*What you are asked to do:* Output the entries below exactly as written, omitting pictures.

##### Data excerpts

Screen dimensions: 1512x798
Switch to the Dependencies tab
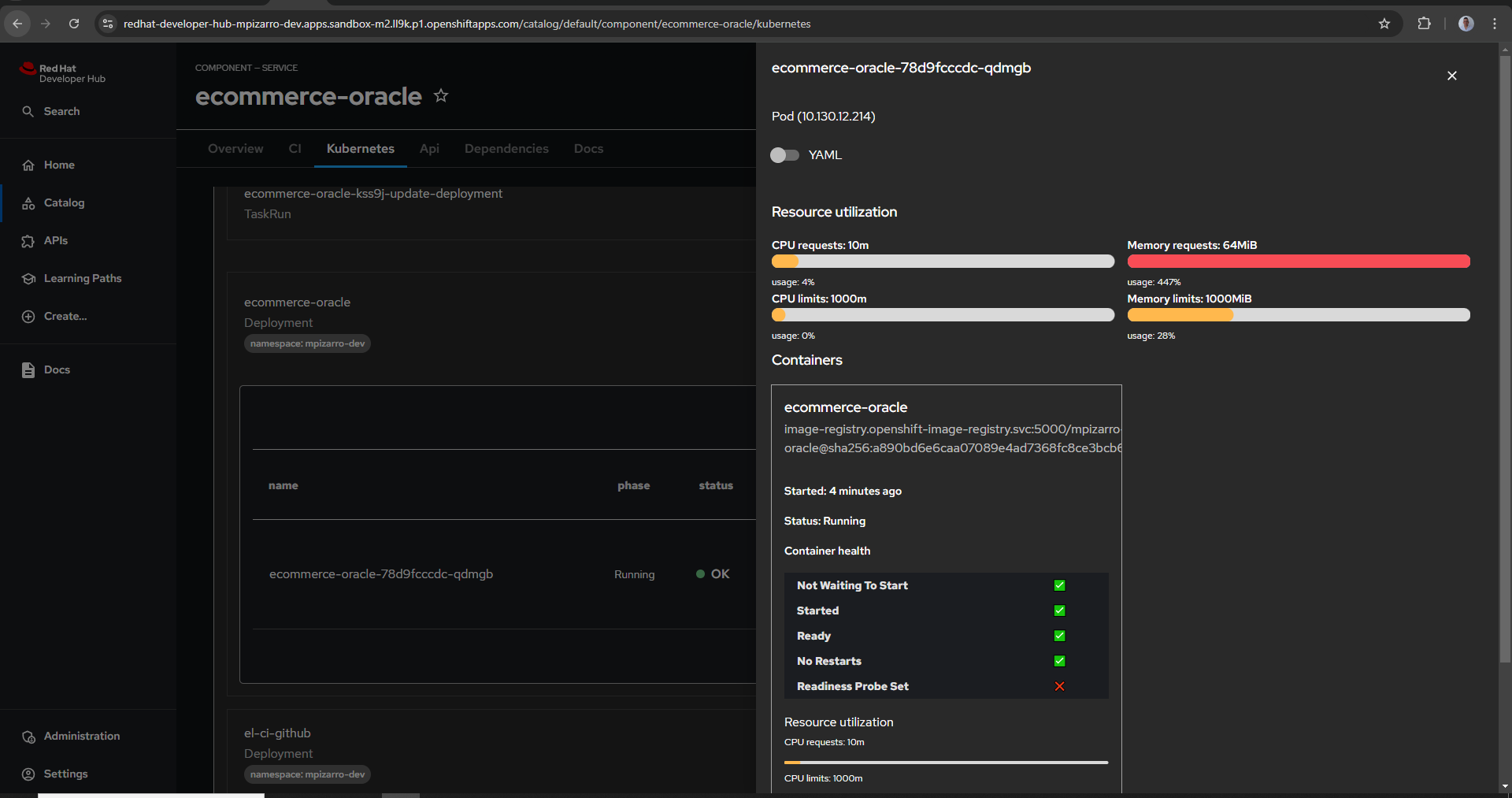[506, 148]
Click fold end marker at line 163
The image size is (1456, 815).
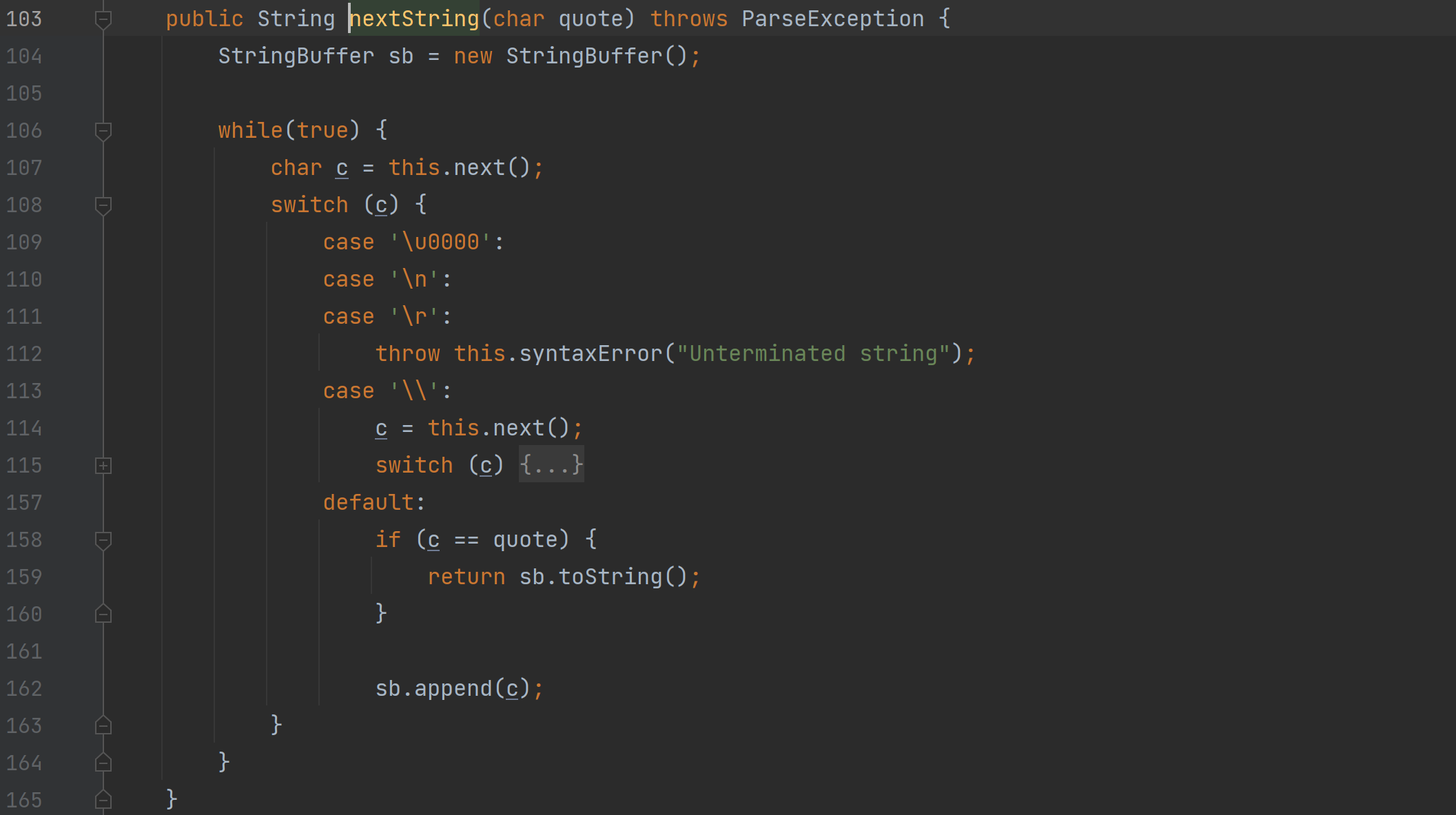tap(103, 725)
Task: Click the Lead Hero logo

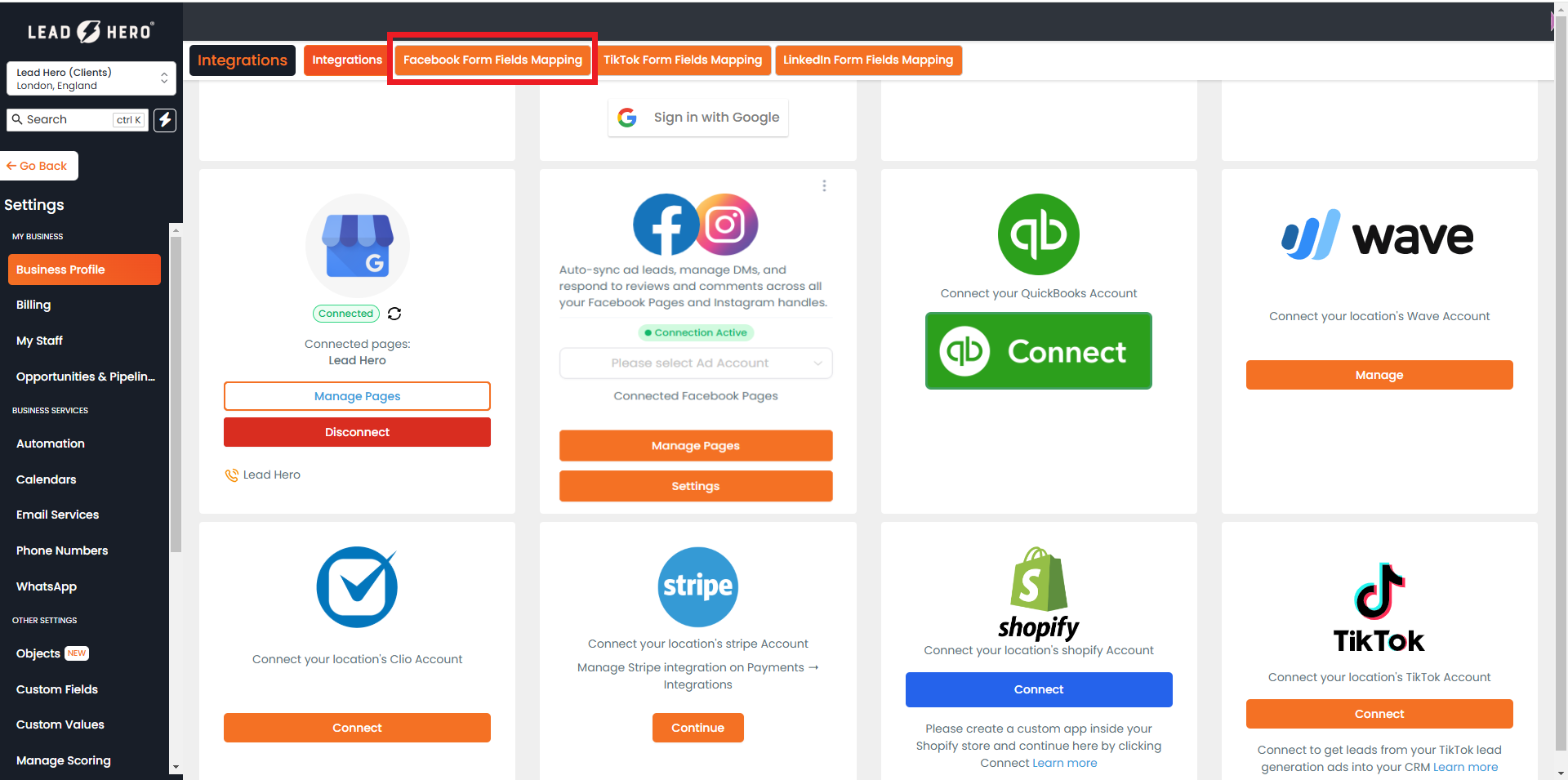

##########

*Output of the task:*
Screen dimensions: 1512x798
Switch to the Dependencies tab
[506, 148]
Click fold end marker at line 163
The image size is (1456, 815).
tap(103, 725)
Task: Click the Lead Hero logo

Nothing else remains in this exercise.